The South Jersey Regional Animal Shelter has reached out many, many times this summer in need of help with our adoptable dogs. Our shelter has been consistently full, with more dogs arriving in need of our help than we have been able to find homes and rescues for. This has been extremely challenging, and we have wound up with several dogs staying at the shelter for months while we exhaust all of our options to find them homes. Our saving grace during this difficult time has been two things: our amazing volunteers, and dog playgroups!
Dog playgroups are when multiple dogs are brought together into a playgroup for socialization and exercise. It is not a new concept for us, but it has always been a challenge to incorporate it into our regular routines. Last summer, at the Best Friends National Conference, we attended a workshop by Dogs Playing for Life, an organization that teaches shelters how to incorporate playgroups safely and demonstrates the benefits of such a program. This summer, our friends at Camden County Animal Shelter invited us to a workshop led by Dogs Playing for Life expert staff, who walked us through all the ins and outs of playgroups. We held our first official playgroup two days later.
To explain the benefits of playgroups, I will share the words of Aimee Sadler, the founder of Dogs Playing for Life: “Our programs stress the consideration of the whole animal, physically, emotionally, and behaviorally. We treat all animals as individuals. None of our behavior programs discriminate due to breed or category. … There is no doubt that offering a more natural environmental and comprehensive approach helps shelters to better assess behavior, maintain healthy behavior and support better adoption matches.”
Playgroups have now been implemented at the South Jersey Regional Animal Shelter multiple times a week. It is still a challenge to find time to have staff available for playgroups, while making sure the many, many responsibilities inside the shelter continue to be addressed. But we believe in the validity of the program, so we are working on balancing all of our responsibilities to the animals. We are learning so much more about the dogs we care for. Not only do we get a better idea of how they will respond to other dogs, we are learning about their personalities and seeing different sides of them than we see inside the shelter. We have seen terrified dogs who huddle in the backs of their kennels transform into happy, running, playing dogs – like they are supposed to be. We have seen dogs surprise us with their joy and tolerance for other dogs, while we have learned that some dogs are more particular in their playmates. All of this information helps us make better adoptive matches.
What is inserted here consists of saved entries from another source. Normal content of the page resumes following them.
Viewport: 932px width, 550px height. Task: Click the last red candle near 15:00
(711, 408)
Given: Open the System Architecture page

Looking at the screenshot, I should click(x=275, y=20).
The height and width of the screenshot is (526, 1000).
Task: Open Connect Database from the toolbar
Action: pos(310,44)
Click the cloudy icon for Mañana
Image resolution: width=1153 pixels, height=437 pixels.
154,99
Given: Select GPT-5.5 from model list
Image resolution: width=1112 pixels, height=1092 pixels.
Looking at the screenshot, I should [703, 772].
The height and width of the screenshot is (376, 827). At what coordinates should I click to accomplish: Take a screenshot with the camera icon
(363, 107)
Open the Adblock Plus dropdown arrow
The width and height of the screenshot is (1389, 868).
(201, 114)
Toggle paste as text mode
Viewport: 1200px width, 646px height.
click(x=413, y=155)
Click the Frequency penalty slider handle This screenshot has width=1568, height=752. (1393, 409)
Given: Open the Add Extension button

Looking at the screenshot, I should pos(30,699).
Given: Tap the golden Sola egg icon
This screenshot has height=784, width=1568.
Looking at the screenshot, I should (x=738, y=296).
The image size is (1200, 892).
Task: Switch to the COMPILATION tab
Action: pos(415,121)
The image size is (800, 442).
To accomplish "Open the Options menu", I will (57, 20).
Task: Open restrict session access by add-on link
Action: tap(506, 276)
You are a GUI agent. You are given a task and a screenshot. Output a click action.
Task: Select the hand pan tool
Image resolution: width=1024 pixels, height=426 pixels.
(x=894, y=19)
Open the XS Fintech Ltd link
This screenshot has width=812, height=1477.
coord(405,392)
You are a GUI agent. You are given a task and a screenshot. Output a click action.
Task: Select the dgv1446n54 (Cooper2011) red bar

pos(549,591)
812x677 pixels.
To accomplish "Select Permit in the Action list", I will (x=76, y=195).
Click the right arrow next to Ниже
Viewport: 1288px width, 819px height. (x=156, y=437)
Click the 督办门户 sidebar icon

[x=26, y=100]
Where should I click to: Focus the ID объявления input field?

In addition, our volunteers have been spending lots of time with our dogs, ensuring that their time at the shelter is filled not only with play, but structured walks and regular social interactions with people. Volunteers have given us valuable insight into the dogs’ personalities and energy levels, making sure the dogs know how much they are loved while they are with us. Our staff loves the animals, and there are things we do throughout each day to ensure they are comfortable, but we rely on volunteers to get them out to events where they can show off and to give them all those extra moments of love and care that mean so much.
In addition, we have volunteers have taken new and fantastic photos of our adoptable dogs (and cats) that truly capture their personalities and what make them so special. You can find great information about our dogs and cats, as well as beautiful professional photos, on their Petfinder profile and also on our Facebook pages (the South Jersey Regional Animal Shelter page and the Second Chances – South Jersey Animals in Need page).
While we are working hard to make the shelter as positive as possible for our animals, the best way to improve their quality of life is to find them homes – and for that we need you! Come to our shelter anytime during business hours to meet our hundreds of pets looking for homes. You also can view most adoptable animals on our website. Tell us about your family and your home, and see which animal will fit in best. Give a chance to the ones who don’t look like you thought they would, who have special needs, who are older than you thought. You may be surprised to find out who steals your heart!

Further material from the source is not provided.